• What to do: Print the lines of the material below word for word, from the line with "parking and shuttles (204, 1296)" up to and including the line with "ts陈雯雯 (156, 1455)".

A run of records
★ ★ ★ ★
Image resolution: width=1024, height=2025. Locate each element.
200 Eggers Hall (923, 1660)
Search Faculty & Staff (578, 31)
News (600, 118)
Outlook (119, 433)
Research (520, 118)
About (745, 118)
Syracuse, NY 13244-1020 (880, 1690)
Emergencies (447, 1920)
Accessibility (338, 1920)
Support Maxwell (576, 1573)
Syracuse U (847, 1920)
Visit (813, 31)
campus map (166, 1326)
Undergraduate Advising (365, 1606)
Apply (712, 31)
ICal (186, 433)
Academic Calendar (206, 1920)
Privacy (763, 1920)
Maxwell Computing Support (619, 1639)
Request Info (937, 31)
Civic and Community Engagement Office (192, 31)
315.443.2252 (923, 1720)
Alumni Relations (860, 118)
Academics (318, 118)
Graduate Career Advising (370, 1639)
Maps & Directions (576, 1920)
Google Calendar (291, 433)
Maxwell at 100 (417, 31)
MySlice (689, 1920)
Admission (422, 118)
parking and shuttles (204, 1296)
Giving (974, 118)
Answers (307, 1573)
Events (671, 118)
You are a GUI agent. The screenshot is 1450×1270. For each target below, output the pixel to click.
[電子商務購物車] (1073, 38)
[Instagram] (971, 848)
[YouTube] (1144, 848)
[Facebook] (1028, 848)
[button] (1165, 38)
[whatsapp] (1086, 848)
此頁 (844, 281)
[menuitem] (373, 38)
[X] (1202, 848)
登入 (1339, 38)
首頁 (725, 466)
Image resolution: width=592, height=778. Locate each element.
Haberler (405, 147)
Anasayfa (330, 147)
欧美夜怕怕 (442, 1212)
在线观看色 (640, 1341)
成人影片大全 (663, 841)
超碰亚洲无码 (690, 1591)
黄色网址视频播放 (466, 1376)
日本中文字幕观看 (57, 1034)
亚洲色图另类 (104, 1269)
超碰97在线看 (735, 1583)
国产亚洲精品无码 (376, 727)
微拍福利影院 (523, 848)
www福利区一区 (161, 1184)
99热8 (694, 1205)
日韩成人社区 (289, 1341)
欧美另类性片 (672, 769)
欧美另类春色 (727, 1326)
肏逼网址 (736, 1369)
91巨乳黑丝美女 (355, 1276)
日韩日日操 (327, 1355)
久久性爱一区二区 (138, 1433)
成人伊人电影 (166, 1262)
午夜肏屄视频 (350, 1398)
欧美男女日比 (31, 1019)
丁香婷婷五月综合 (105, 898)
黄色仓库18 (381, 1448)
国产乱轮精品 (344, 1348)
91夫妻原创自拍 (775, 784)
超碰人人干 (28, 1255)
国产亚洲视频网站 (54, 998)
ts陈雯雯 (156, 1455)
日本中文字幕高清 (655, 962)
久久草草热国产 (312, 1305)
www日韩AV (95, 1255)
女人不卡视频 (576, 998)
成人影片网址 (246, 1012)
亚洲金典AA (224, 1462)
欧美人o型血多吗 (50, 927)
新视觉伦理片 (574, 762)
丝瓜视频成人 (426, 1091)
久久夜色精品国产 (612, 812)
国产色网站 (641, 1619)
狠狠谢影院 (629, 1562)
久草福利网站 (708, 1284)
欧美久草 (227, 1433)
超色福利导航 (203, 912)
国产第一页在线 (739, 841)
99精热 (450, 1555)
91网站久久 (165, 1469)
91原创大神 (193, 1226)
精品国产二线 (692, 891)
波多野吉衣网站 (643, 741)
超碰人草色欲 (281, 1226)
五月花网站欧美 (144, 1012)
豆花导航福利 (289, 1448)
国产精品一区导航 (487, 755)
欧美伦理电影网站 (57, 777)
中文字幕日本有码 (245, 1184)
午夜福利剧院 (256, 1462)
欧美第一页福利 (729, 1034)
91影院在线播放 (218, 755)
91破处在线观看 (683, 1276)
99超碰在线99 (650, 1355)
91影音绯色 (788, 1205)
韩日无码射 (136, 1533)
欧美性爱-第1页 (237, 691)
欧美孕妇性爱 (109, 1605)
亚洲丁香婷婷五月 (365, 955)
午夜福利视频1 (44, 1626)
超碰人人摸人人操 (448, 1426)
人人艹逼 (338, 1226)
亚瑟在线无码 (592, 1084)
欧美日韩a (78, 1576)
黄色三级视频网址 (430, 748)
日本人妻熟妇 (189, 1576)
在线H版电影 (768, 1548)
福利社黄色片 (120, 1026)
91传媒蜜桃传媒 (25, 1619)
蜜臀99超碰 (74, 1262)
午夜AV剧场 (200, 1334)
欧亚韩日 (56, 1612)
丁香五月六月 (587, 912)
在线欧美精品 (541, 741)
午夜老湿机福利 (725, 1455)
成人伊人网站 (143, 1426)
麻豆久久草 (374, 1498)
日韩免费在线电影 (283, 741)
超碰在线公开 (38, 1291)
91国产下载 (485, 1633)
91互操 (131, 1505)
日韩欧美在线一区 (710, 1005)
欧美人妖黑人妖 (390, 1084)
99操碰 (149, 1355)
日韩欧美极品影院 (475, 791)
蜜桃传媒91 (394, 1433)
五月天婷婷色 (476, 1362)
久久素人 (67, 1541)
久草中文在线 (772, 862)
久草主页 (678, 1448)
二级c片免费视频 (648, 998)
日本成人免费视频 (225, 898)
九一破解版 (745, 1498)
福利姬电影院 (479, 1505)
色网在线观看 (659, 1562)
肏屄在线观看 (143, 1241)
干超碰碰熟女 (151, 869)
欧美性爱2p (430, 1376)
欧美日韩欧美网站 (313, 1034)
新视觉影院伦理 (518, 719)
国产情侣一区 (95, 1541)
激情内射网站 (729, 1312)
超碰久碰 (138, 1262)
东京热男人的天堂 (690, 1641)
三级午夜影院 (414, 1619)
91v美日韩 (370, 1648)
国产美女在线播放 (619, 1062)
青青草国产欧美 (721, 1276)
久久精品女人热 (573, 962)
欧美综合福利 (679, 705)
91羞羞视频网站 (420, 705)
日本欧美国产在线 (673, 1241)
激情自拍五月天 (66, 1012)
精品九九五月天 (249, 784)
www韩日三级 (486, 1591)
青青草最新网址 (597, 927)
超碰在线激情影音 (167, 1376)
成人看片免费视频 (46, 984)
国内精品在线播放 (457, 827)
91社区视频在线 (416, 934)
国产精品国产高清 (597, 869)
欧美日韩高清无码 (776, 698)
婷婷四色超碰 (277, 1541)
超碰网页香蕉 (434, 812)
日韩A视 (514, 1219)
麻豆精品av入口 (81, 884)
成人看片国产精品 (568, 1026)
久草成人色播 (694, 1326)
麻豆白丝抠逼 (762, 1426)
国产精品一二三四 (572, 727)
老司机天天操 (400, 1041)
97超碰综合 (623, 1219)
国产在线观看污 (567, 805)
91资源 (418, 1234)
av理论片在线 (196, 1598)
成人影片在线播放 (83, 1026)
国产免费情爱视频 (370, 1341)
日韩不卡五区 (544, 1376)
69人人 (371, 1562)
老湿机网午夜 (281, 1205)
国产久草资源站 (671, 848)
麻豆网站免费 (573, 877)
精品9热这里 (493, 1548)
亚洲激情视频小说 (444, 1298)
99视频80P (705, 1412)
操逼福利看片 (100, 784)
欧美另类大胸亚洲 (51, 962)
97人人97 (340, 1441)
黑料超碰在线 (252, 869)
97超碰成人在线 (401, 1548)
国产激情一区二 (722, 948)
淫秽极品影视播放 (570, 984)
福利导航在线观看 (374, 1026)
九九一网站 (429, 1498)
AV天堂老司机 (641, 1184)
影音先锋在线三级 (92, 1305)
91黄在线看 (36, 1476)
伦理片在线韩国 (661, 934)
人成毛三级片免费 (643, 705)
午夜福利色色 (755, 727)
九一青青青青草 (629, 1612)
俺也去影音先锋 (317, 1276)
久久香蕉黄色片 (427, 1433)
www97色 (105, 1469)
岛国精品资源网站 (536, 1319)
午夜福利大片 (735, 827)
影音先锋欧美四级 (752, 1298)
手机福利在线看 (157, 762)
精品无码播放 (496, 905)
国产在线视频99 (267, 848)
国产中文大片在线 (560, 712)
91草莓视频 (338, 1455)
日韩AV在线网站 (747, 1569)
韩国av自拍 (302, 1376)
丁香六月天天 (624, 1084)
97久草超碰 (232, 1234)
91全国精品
★ ★ ★ ★
• Solution:
parking and shuttles (204, 1296)
Giving (974, 118)
Answers (307, 1573)
Events (671, 118)
You are a GUI agent. The screenshot is 1450×1270. For each target below, output the pixel to click.
[電子商務購物車] (1073, 38)
[Instagram] (971, 848)
[YouTube] (1144, 848)
[Facebook] (1028, 848)
[button] (1165, 38)
[whatsapp] (1086, 848)
此頁 (844, 281)
[menuitem] (373, 38)
[X] (1202, 848)
登入 (1339, 38)
首頁 (725, 466)
Image resolution: width=592, height=778. Locate each element.
Haberler (405, 147)
Anasayfa (330, 147)
欧美夜怕怕 (442, 1212)
在线观看色 (640, 1341)
成人影片大全 (663, 841)
超碰亚洲无码 (690, 1591)
黄色网址视频播放 (466, 1376)
日本中文字幕观看 (57, 1034)
亚洲色图另类 (104, 1269)
超碰97在线看 (735, 1583)
国产亚洲精品无码 (376, 727)
微拍福利影院 (523, 848)
www福利区一区 (161, 1184)
99热8 (694, 1205)
日韩成人社区 (289, 1341)
欧美另类性片 (672, 769)
欧美另类春色 (727, 1326)
肏逼网址 (736, 1369)
91巨乳黑丝美女 (355, 1276)
日韩日日操 (327, 1355)
久久性爱一区二区 (138, 1433)
成人伊人电影 (166, 1262)
午夜肏屄视频 (350, 1398)
欧美男女日比 (31, 1019)
丁香婷婷五月综合 (105, 898)
黄色仓库18 (381, 1448)
国产乱轮精品 (344, 1348)
91夫妻原创自拍 (775, 784)
超碰人人干 (28, 1255)
国产亚洲视频网站 (54, 998)
ts陈雯雯 (156, 1455)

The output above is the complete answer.